Lost in this shuffle of state differences, is Pennsylvania provincial legislature led, and was the ultimate beneficiary in the struggle for power with the Proprietary Group. The House of Burgesses never did what the Pennsylvania General Assembly did, and in the end the latter retained its own prerogatives in state-policy-making, carving out its role in what still-remained a fairly decentralized policy process. The General Assembly developed its own policy agenda, some of which was a response to sub-provincial demands, but most of which emanated from Pennsylvania-wide issues and concern. The first and foremost was to carve out additional power from the Proprietary–and to replace it with a royal governor. The Assembly also conducted its own foreign policy agenda–with the Board of Trade especially–but it was the chief defender of Pennsylvania policy autonomy from English colonialism.
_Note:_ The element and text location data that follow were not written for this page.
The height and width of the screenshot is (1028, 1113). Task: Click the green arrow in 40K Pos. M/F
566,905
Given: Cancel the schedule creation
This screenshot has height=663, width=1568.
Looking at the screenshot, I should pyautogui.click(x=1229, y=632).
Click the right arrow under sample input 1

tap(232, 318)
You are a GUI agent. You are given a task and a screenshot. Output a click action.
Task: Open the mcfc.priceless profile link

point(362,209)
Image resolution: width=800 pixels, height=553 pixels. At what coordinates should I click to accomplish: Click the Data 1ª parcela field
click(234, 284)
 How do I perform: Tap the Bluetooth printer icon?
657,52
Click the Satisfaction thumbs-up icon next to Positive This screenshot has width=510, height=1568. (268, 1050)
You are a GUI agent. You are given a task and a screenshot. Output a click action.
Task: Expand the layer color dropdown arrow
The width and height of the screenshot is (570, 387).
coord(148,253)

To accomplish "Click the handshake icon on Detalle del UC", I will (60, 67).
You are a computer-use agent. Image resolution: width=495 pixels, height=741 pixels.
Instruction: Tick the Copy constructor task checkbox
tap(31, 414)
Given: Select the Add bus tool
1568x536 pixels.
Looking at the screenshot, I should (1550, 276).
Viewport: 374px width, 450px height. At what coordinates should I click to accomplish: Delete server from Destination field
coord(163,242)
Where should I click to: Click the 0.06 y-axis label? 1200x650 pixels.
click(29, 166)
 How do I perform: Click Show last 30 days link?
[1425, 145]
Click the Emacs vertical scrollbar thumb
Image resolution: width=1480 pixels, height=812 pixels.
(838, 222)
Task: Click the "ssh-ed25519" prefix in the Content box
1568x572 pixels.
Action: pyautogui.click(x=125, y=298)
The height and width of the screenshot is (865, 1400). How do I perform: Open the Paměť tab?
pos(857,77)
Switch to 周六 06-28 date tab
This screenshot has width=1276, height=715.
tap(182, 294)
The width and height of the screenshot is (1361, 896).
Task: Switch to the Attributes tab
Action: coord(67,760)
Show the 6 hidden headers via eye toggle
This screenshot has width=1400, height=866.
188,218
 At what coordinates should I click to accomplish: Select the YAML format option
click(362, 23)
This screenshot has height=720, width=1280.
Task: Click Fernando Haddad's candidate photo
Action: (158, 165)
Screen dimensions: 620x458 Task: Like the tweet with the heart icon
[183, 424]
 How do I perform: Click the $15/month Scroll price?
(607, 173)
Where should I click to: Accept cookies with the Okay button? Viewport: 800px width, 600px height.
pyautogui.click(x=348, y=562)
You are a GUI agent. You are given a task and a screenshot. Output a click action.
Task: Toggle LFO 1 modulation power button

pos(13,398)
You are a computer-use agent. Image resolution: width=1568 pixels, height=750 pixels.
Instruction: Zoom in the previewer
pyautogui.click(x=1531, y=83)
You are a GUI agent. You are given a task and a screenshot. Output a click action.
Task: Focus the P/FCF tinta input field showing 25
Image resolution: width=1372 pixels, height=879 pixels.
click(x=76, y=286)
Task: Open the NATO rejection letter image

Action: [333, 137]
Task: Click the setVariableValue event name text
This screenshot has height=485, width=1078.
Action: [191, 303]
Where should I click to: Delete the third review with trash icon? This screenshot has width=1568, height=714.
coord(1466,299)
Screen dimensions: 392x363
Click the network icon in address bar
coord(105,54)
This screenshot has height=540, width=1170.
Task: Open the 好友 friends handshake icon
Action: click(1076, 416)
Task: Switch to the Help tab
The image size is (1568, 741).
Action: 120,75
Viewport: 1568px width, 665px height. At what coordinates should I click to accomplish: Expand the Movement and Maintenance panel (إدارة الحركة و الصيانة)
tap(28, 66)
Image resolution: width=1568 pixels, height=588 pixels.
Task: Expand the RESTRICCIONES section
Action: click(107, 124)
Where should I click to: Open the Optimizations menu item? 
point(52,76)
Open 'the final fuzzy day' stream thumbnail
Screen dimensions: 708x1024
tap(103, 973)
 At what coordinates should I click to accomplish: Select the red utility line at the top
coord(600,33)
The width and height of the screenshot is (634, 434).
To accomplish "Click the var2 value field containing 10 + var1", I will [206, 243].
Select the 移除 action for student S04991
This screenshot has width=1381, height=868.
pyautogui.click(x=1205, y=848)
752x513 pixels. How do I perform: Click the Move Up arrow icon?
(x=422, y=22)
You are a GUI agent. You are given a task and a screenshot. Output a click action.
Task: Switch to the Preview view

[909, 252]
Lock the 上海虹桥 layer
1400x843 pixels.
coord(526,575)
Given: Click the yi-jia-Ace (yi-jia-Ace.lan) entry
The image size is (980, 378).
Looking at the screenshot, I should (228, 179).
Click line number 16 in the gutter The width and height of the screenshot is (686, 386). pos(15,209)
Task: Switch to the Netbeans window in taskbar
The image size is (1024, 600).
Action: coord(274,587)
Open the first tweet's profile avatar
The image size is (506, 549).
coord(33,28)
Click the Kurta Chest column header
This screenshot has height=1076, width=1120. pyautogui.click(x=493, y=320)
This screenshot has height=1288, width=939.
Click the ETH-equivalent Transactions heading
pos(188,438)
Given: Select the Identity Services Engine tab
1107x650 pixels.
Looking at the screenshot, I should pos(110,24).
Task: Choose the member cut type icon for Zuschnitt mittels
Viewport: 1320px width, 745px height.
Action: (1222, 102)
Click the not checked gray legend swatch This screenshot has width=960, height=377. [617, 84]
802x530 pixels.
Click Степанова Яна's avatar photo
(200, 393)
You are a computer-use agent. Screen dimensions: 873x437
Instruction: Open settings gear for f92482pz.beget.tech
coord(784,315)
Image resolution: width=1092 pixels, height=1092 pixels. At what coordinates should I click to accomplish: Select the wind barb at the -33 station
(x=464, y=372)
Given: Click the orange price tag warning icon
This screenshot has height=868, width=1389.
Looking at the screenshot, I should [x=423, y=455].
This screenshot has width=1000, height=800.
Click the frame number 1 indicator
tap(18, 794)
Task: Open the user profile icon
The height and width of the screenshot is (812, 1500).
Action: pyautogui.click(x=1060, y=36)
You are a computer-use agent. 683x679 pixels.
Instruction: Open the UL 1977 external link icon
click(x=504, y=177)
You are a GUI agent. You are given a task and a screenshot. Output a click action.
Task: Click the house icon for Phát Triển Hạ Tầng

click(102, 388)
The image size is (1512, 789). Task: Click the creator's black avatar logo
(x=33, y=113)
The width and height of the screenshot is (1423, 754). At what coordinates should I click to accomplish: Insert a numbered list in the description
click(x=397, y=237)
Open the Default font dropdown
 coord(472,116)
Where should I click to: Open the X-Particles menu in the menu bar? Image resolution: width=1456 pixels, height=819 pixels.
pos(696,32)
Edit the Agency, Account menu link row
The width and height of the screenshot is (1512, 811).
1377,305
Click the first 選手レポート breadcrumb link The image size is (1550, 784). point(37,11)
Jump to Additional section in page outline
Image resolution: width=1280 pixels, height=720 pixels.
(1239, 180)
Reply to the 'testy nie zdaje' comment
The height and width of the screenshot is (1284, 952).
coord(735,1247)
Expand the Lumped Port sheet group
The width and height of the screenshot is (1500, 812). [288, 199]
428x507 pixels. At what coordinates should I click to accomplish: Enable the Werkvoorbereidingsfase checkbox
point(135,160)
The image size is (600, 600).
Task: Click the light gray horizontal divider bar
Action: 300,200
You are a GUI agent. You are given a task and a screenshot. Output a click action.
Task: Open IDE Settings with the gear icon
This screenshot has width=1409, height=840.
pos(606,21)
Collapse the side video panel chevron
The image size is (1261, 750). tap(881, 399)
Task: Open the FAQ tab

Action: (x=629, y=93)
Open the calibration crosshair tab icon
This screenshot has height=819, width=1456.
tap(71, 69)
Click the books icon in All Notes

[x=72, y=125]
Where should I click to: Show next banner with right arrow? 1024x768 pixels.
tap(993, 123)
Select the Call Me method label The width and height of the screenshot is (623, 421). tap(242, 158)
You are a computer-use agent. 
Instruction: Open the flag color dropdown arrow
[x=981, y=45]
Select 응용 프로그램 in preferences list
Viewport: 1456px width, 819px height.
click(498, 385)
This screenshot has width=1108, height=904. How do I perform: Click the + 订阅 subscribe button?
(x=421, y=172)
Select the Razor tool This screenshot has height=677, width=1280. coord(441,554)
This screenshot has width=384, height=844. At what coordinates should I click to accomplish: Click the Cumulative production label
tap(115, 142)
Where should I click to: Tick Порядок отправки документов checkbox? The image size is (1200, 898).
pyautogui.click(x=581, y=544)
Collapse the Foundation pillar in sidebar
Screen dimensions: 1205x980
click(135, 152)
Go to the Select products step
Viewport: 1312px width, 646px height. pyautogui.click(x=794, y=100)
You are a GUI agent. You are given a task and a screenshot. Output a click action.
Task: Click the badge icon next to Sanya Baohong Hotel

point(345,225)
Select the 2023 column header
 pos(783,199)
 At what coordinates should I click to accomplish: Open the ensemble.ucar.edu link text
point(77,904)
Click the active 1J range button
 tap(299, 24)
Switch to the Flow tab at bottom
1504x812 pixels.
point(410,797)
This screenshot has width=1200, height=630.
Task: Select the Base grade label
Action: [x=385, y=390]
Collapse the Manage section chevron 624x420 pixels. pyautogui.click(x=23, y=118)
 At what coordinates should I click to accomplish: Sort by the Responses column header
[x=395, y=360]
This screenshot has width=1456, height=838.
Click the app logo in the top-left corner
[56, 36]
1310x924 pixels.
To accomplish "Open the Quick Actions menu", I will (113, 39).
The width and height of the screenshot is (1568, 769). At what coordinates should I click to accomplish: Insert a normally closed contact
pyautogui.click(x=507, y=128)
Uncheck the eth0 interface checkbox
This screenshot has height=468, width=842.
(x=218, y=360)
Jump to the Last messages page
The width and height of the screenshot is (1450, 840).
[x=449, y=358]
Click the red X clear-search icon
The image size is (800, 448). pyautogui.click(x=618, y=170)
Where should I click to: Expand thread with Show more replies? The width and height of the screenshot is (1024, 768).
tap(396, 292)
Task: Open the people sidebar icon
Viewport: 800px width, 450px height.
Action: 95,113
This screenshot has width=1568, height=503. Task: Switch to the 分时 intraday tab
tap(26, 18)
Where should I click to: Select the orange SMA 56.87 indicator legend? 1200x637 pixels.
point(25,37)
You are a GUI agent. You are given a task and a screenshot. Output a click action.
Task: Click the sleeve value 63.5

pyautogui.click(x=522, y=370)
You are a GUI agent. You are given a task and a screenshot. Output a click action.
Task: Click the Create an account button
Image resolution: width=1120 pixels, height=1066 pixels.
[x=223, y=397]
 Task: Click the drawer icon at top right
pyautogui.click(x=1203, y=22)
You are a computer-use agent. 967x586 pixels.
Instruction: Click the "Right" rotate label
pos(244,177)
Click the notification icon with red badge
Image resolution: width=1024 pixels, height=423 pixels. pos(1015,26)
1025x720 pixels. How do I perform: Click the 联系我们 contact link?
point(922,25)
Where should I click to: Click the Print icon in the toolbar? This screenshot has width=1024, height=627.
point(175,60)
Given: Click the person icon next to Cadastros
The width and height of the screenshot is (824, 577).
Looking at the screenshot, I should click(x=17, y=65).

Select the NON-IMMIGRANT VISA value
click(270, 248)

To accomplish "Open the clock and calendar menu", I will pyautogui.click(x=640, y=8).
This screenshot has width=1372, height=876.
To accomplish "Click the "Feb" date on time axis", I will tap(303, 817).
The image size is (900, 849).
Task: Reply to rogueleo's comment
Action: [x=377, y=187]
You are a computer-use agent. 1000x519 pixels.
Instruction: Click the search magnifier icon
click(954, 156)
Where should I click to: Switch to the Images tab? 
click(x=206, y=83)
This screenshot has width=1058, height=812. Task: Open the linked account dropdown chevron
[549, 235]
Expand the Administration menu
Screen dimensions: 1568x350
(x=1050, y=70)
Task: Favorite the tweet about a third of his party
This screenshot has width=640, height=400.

It also handled larger issues that rose from the Philadelphia economic base, and balanced all of that by attempting to cope with the western hinterland expansion of settlement and population movement. The ever-chronic intrusion of Quaker dissatisfaction and activism naturally flowed to the provincial-level for resolution. Finally, impacts of sustained European migration were fought out in the General Assembly, even though they were felt more severely at local levels. All this was due, I suggest, because the Legislature was itself generally dominated by the Quaker Party whose leadership developed into a semi-formal Quaker oligopoly that wheeled, dealed, brokered, and distributed the benefits of policy outputs.
In this, we may be seeing the first embryonic broker political machine on American soil. That machine-broker style was, in my reckoning, a result of the Proprietary-Legislative war, which I contend was in effect a civil war between Pennsylvania branches of government–a war whose residue left a battered, fragmented, and substantially weakened executive branch for future generations.